Certainly, most of man’s helpers – if not other men – were the beasts whom they had domesticated to their cause, so it is logical from this respect that a Brownie, Gruagach, Phynnodderee or Urisk had a similar half-animal appearance. However, the significance of hairiness went way beyond the primitive and animalistic … The hairy ‘wild man’ had aspects of fecundity and fertility to him that represented the sprouting of nature from the body of the earth. It was also a more ancient allegory for the rays of the sun and tongues of flame from fire…

The worship of solar deities such as Apollo, Dionysus/Bacchus, Hercules, Ammon-Ra and the Celtic Belenos was as much about veneration of the seasonal cycle driven by the sun and the earth’s proximity to its heat as it was about a big fiery glowing orbs in the sky.  Sun-worship was ultimately about transience, changeability and -ultimately – reincarnation. The flowing ‘hair’ of animals such as lions, horses, the bristles of the boar and the flowing locks of a barbarian warrior were a popular representation of this force – the planet’s great fertilising power, represented by the ancient Celtic ‘Grannus Apollo’ figures.

Each winter in Europe, the Earth – like a person as their life progressed – grew old and sparse. As humans were an intimate part of the Earth, they followed her patterns, and they used their own experience to relate to that of the Earth. The baldness and coldness of winter was contrasted to the sprouting youth and vigour of spring and summer when the Earth regrew its ‘hair’ – the foliage and vegetation that re-sprouted from the body of the ground. Hairiness was therefore also an important and naturalistic metaphor for this growth.

The ‘help’ offered by the Brownies and their kin was also a metaphor for the learned experiences passed on between generations in a cultural based upon oral transmission. As such, Brownies might be considered the helpful spirits of those who have gone before – those who had grown out of the very soil of the land. They were therefore quite obviously a manifestation of ‘ancestral’ spirits, and were believed to congregate (as families tended to do on night time evenings) around the hearth of the house – a symbol of continuity, which was customarily kept burning in perpetuity in the Gaelic provinces (it was considered bad luck to let the fire go out completely). Bowls of water or milk, and food was left out at night ‘for the fairies’, who typically (being creatures of the inverted Otherworld) visited at night, which was their daytime.
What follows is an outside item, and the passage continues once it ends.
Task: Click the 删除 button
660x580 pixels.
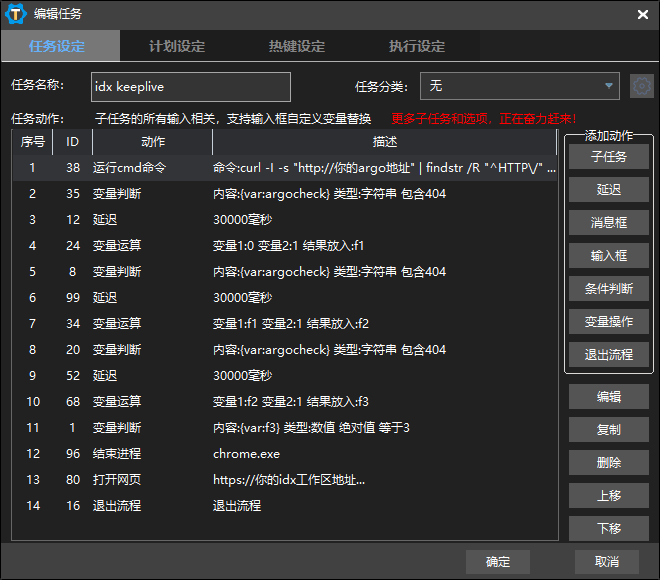Action: pos(609,463)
The ‘man-beast’ nature of these spirits was represented in the winter ‘guising’ traditions (e.g. – the Scandinavian Julbocken or dolly or as a disguised person in an goat costume). It was unlucky to offer a Brownie (or Phynnodderee, or Domovoi) clothes, because (to paraphrase the words of Robert Kirk) ‘When we have plenty, they have little, and so to the contrary’.
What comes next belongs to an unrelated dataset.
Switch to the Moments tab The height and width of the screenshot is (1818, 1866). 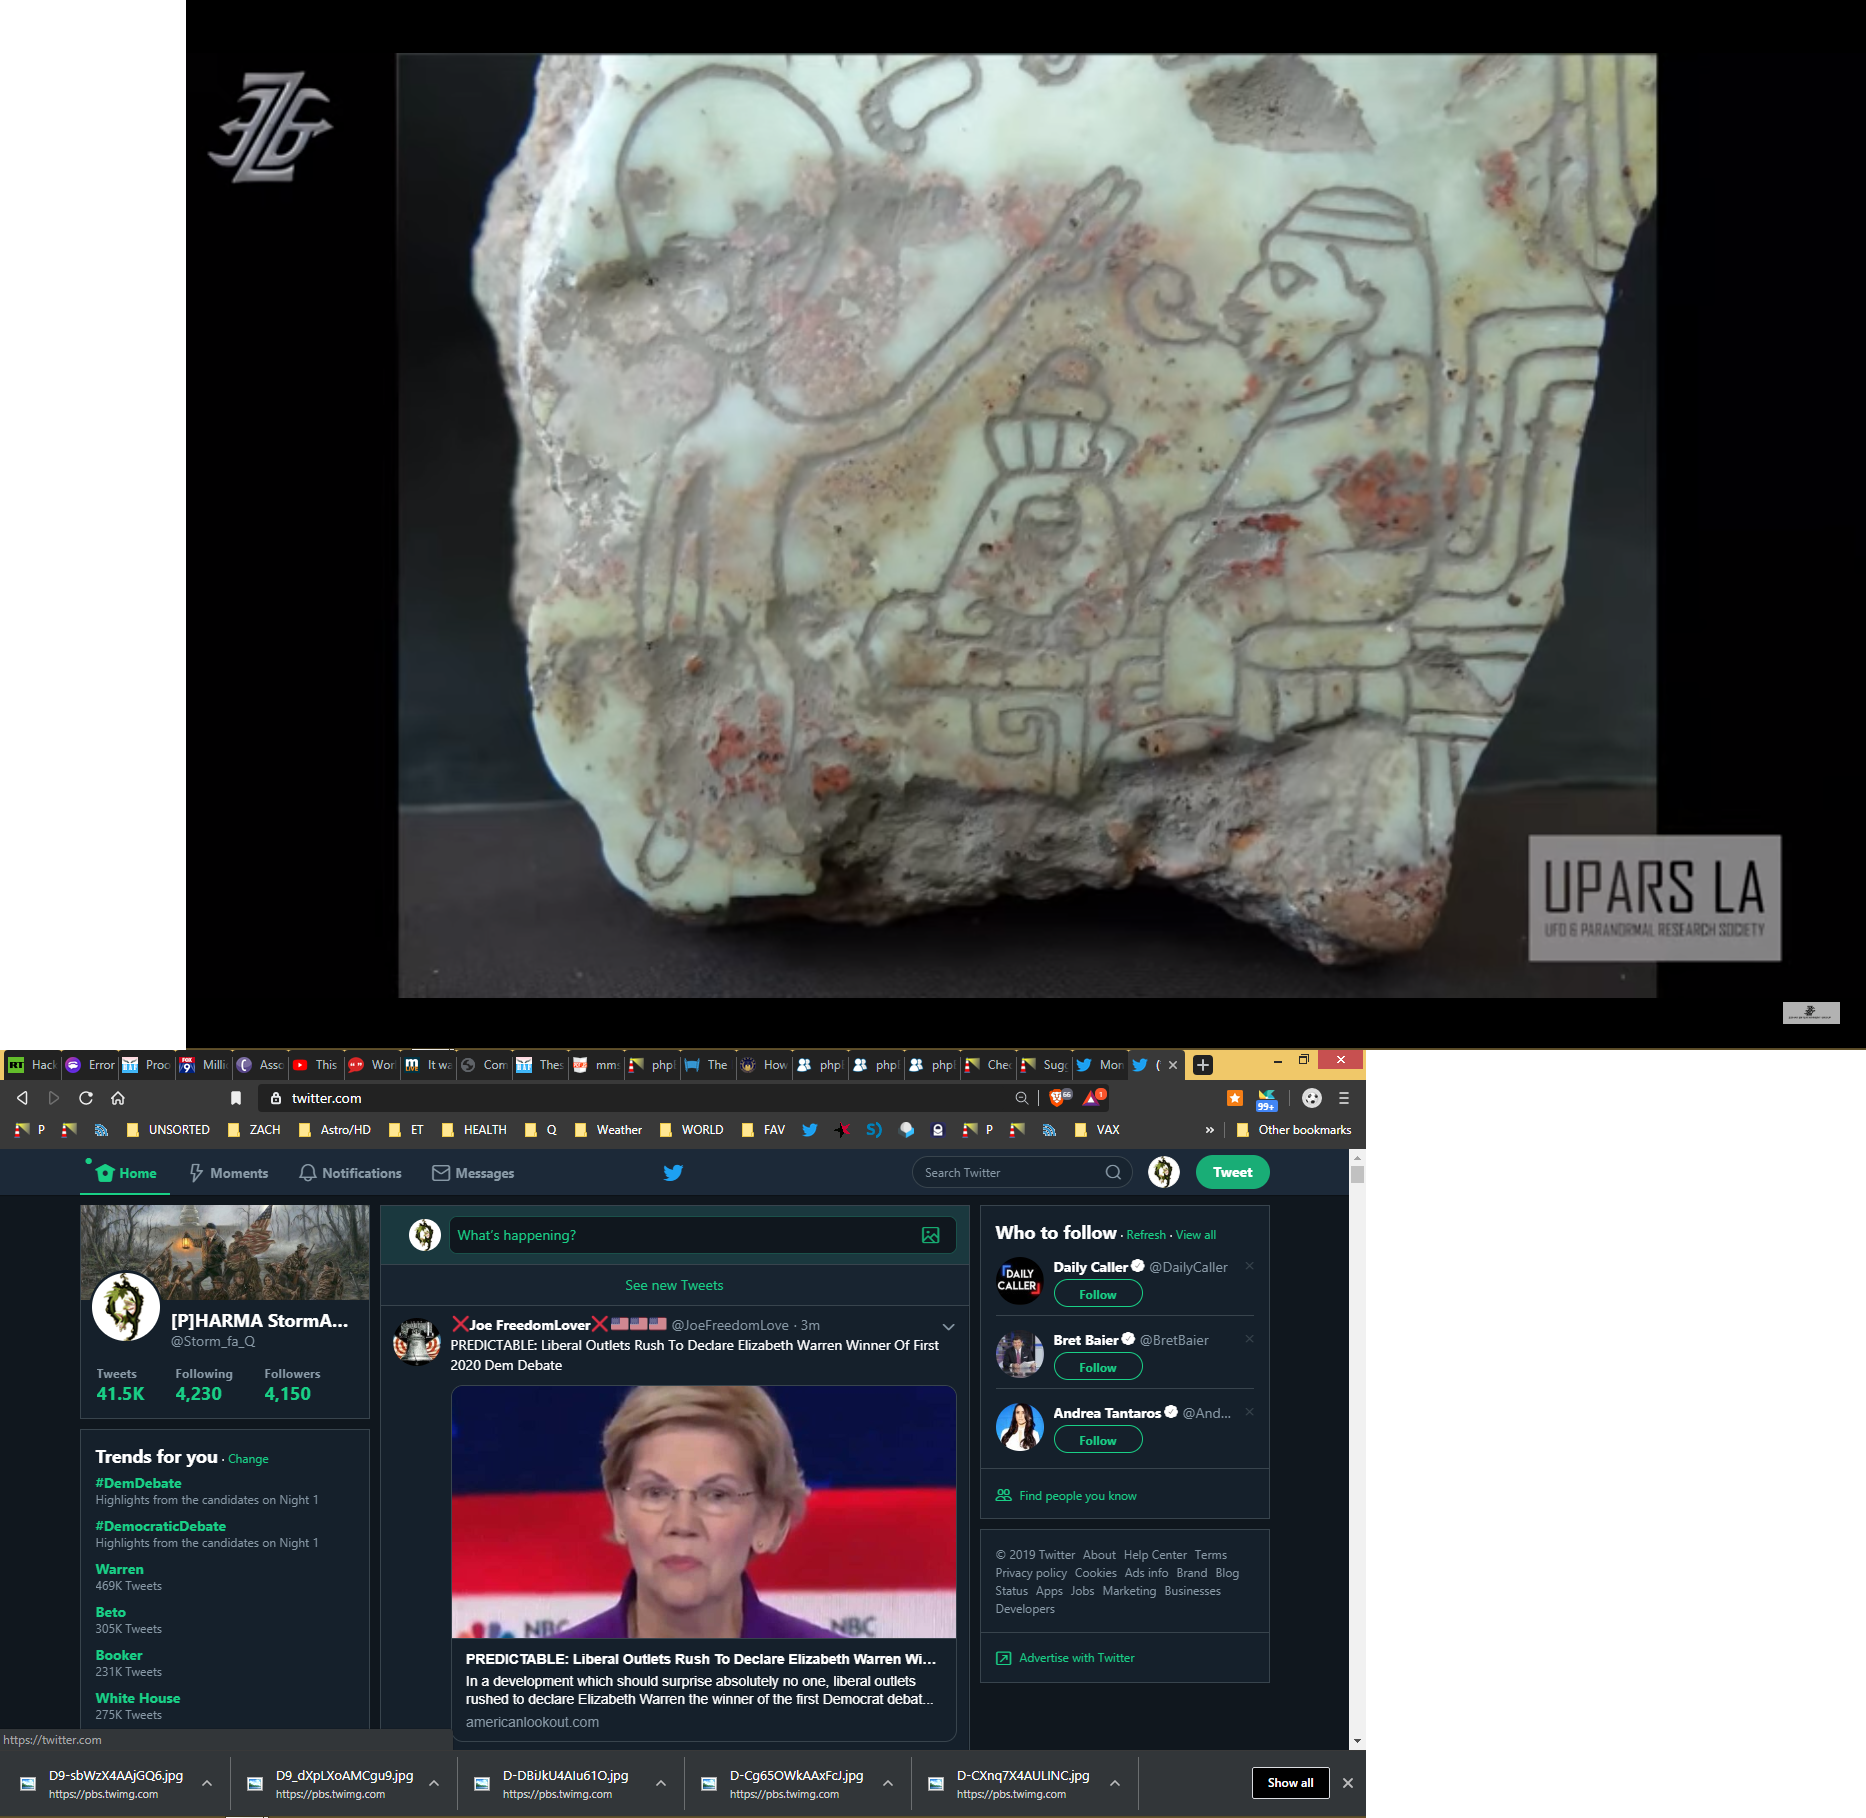pyautogui.click(x=229, y=1173)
In fact, the word ‘Goblin’ (a ‘class name’ for the ‘Brownie’ beings comes from the Celtic/PIE root ‘Gabbal’, meaning ‘horse’. The horse occurs along with the other profound solar images of the sun-wheel and the head of the ‘glorious golden warrior’ on most of the Celtic coins of the Iron Age. In Irish myth, the helpful but horny Dagda appears to have been a representative of this spiritual role. The Nixie and the Kelpie were perhaps other aspects of this spiritual role, when the helper also became the conveyer to the realm of the dead.